Ce mercredi 12 février 2020. Adolf Ogi appelle son ex-porte-parole Oswald Sigg: «Vous avez vu les infos? Est-ce que je dois savoir quelque chose?» Depuis quelques heures, les médias suisses et étrangers ne parlent que de ça. «L’affaire Crypto AG» ressurgit dans l’actualité avec de nouvelles révélations. Elles indiquent que les renseignements suisses «étaient impliqués» dans l’une des plus grandes opérations d’espionnage de l’histoire suisse et que des hauts fonctionnaires helvétiques ont décidé de protéger la relation existant entre les services américains, allemands et Crypto AG.

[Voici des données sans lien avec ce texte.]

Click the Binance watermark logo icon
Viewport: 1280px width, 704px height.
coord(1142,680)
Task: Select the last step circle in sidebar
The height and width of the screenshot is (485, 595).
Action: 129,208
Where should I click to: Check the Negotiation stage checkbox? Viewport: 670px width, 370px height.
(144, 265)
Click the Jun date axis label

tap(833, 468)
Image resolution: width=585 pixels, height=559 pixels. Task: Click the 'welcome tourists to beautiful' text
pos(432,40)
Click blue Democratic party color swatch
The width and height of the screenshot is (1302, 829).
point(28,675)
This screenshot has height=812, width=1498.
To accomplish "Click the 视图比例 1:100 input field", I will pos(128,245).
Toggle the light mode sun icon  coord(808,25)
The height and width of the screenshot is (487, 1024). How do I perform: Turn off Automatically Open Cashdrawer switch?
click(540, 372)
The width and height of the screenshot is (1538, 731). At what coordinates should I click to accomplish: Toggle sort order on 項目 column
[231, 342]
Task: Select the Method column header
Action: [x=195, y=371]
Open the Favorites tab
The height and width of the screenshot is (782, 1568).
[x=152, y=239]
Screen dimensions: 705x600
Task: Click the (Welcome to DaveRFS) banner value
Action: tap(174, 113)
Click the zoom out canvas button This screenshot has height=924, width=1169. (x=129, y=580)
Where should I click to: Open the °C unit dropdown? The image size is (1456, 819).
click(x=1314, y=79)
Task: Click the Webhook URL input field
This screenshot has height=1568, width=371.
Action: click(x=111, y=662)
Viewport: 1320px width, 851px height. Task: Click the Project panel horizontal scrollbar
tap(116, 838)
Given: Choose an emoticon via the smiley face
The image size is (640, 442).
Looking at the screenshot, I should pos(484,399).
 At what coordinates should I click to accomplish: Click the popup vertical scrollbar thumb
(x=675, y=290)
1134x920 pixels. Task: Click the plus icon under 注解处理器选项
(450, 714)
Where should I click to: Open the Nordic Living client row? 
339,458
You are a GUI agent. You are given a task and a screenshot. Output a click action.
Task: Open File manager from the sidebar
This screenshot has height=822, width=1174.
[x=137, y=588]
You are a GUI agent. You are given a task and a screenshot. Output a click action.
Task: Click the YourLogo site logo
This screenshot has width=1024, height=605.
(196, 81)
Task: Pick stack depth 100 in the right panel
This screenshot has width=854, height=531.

Mandaté au printemps par le Conseil fédéral, l’ancien juge fédéral Niklaus Oberholzer doit publier son rapport d’enquête parlementaire ce mardi 10 novembre. Très attendu, il devrait faire la lumière sur l’opération d’espionnage la plus sophistiquée et la mieux gardée des années 1990, ses acteurs et leurs implications. Depuis ces révélations, plusieurs noms sortent du chapeau. Parmi ceux-ci, celui de Peter Regli. Le Tessinois de 76 ans a dirigé le renseignement de 1991 à 1999. Sa grande marge de manœuvre, la controverse née de certains de ses actes, ainsi que ses liens étroits avec certains agents américains en disent beaucoup des ambiguïtés des services secrets suisses dans les années 1990.